DOCUMENT ->
Brazil has just seen an attempt to pass the Distritão, a bill that made it difficult to renew the Legislative Houses, composed mostly of white men from political oligarchies. If it is no longer possible to create laws forbidding women and black people to vote, making it harder for them to do so has become increasingly common. Brazil managed to prevent the Distritão from being passed. Texas was not able to stop its electoral reform.
The new law passed, which is basically election reform, is the revision of the same law that the Republicans have already been trying to pass for over six months. SB1, as passed, is extremely similar to SB7, which was not passed in May of this year.
To understand, we first need to talk about how the voting process works in Texas. For starters, there is no regulated campaign time. Former President Donald Trump filed his re-election papers on his first day as president of the United States, which already qualified him to campaign for his second term, even though the election wasn’t until four years later. After going through the preliminary process, where each party decides who will be its candidate in the election, we have the “second round” of elections, where people vote for any candidate from any party.
Unlike Brazil, which has two rounds with only one voting day, from 8:00 a.m. to 5:00 p.m., the voting process in Texas and other states is prolonged. Each state has its own particularities, but in Texas it is possible both to vote in advance at an electoral college and to vote by mail. In the last election, early voting began 20 days before the official voting day. This voting method shows its positive results: in the last election early voting votes alone accounted for more votes than all the votes in the State of Texas in the 2016 election: 8% more votes, not counting in-person votes on election day. With Texas being the second largest Electoral College in the United States, this is very relevant. Because it means that people are going to vote and are willing to debate what project of country they want to help build.
The last election in the United States took place on November 3, 2020. It was a Tuesday, a working day, where workers are at their jobs, students are in class, families are taking care of their children. Voting in the United States is on paper, which makes the line less agile. It is normal for people to stand in line for more than two hours to get to vote. Early voting and voting by mail has reduced this time, made it easier for people with heavy work routines and long hours of service. And we know who usually occupies these precarious jobs: the black population and immigrants.
One of the facilities in the voting process that are no longer allowed is the drive-thru voting, which made it simple for people to vote by going from one place to another. In Harris County alone almost 130,000 people voted this way. A survey by the Texas Civil Rights Project showed that half of the voters who used drive-thru voting were black, Hispanic, or Asian. Another convenience in the voting process was that the polls were open 24 hours a day. With much mobilization they managed to keep the polls open from 6 am until 10 pm. Sunday, a day of high attendance, because black churches hold events to promote voting, the polls would only be open after 1pm. The significant mobilization of the black and immigrant movement managed to prevent this setback and direct attack on the most marginalized population. The same research by the Texas Civil Rights Project showed that those who benefited from the early morning polls were black, Hispanic, and Asian voters.

PROVIDED MATERIAL ->
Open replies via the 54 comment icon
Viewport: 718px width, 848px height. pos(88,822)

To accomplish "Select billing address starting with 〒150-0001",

EXERCISES ->
1 > Retype everything in the article on Texas voting from "The new law" down to "from any party.".
2 > Answer these from the article on Texas voting:
(a) How many days before the official voting day did early voting begin in the last election?
(b) On what date did the last election in the United States take place?
(c) About how many people in Harris County voted by drive-thru?
3 > Translate this sentence from the article on Texas voting into Spanish: "Voting in the United States is on paper, which makes the line less agile."

EXERCISE RESULTS ->
1 >
The new law passed, which is basically election reform, is the revision of the same law that the Republicans have already been trying to pass for over six months. SB1, as passed, is extremely similar to SB7, which was not passed in May of this year.
To understand, we first need to talk about how the voting process works in Texas. For starters, there is no regulated campaign time. Former President Donald Trump filed his re-election papers on his first day as president of the United States, which already qualified him to campaign for his second term, even though the election wasn’t until four years later. After going through the preliminary process, where each party decides who will be its candidate in the election, we have the “second round” of elections, where people vote for any candidate from any party.

2 >
(a) 20 days
(b) November 3, 2020
(c) Almost 130,000

3 > La votación en Estados Unidos es en papel, lo que hace que la fila sea menos ágil.